“He never could see an orphan without being moved. If one of its parents were still alive he gave it into this parent’s keeping, but himself provided for the child’s maintenance and kept watch over its education. Whenever he met an aged person he wept tenderly and bestowed some token of generosity. Such was his manner of life until God called him to his merciful bosom.”
Saladin was not insensible to domestic affection. He loved to spend his time with his family, surrounded by his children, and taking part in their sports. He was sincerely devoted to his religion and brought up his children in the same way. Boha ad-Din has preserved for us the sultan’s speech, a short time before his death, on the occasion of the departure of his son Dhahir to the post of governor of Aleppo. “O my son,” the sultan said, “I recommend to thee the fear of God, source of all goodness. Do what God asks, and thou shalt find in that thy salvation. Hold always the sight of blood in horror. Take care not to shed or stain thyself with it, for the mark is never washed away. Look to the well-being of thy subjects and inform thyself as to their needs. Thou art for them God’s minister as well as mine. Take care to please the emirs, the great men of the land, and the people of high estate. It is by my righteous ways that I have reached this degree of power. Bear no malice towards anyone whoever he may be, for we are all mortal. Be attentive to thy duty to others, for in giving them satisfaction thou obtainest the forgiveness of God better than looking to thy own account with him, for repentance to cure all; for the Lord is good and merciful.”
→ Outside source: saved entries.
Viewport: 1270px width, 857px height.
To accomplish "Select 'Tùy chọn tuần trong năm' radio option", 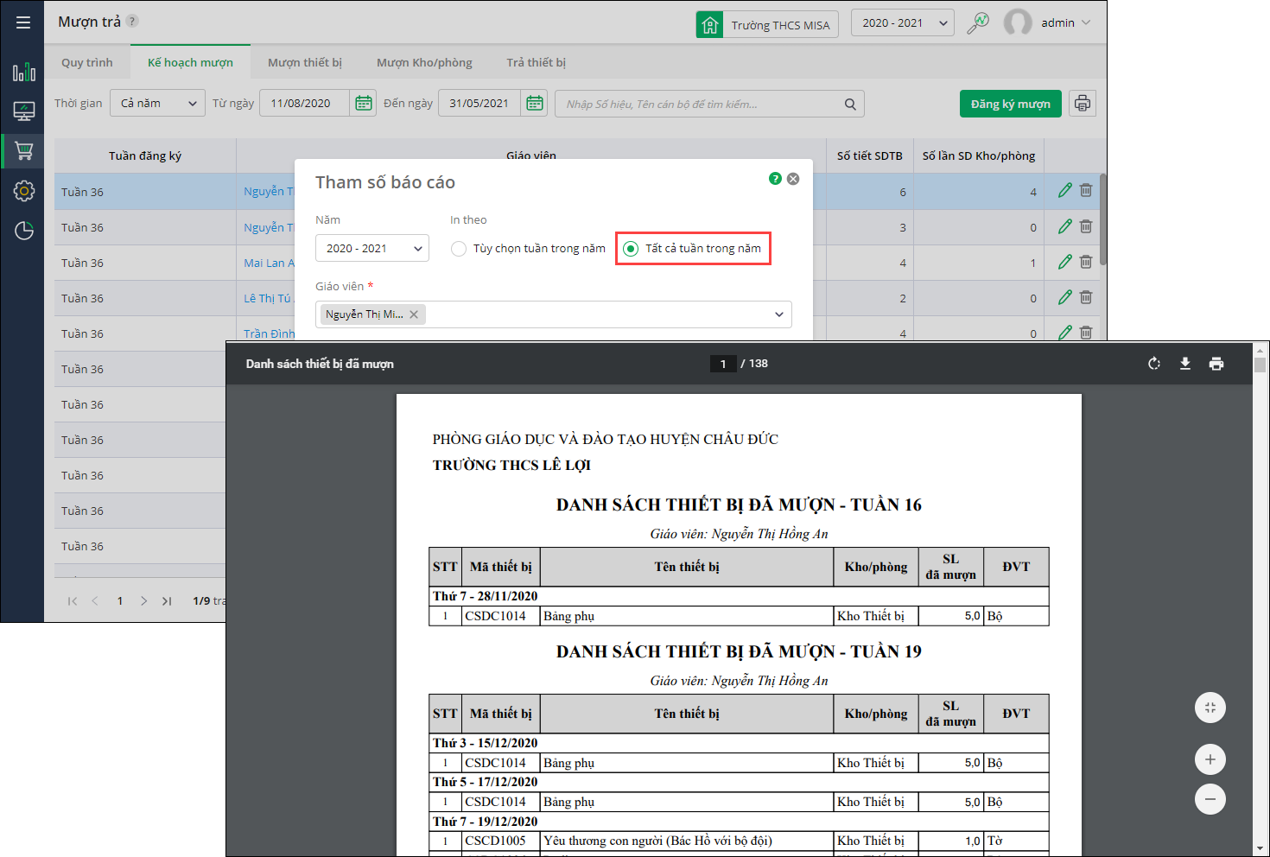I will click(459, 249).
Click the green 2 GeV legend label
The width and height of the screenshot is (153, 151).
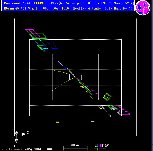click(x=97, y=146)
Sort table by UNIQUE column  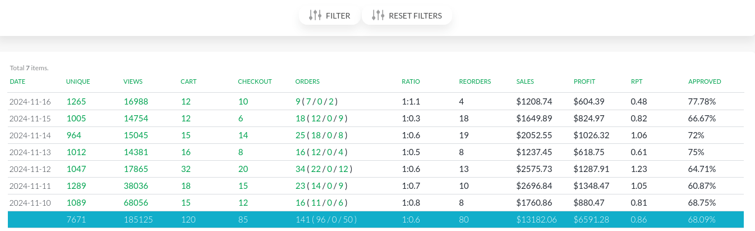78,81
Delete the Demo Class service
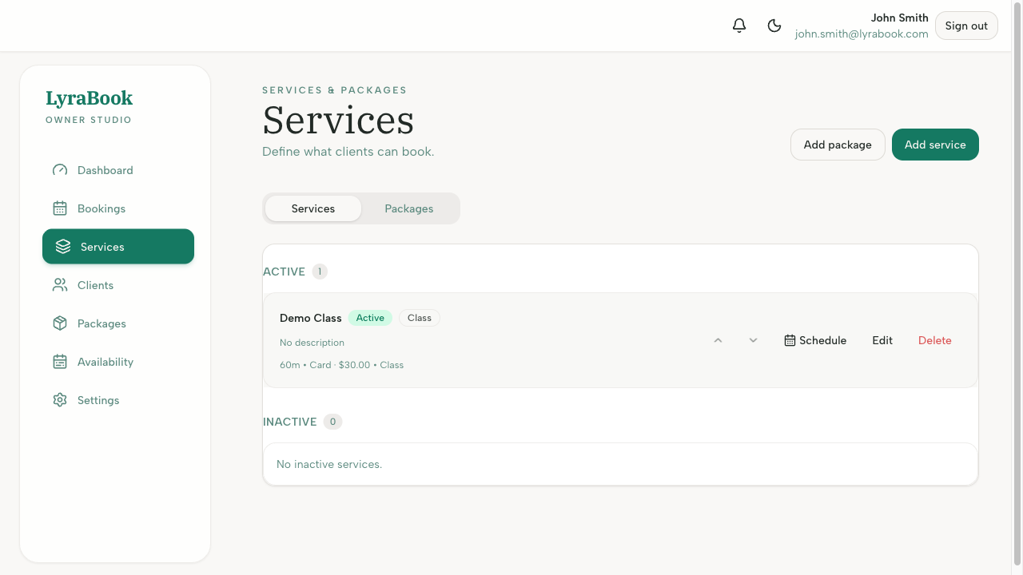Viewport: 1023px width, 575px height. pos(934,340)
He loved to read the Koran and he had the book read to his servitors and all those around him. Noticing one day a little child reading the Koran to his father, he was touched to tears by the sight and gave money and land to both father and son. He admitted unreservedly all that religion teaches, and hated philosophers and heretics. He once imprisoned and put to death at Aleppo a young man named Sahraverdi, who mocked at and insulted religion.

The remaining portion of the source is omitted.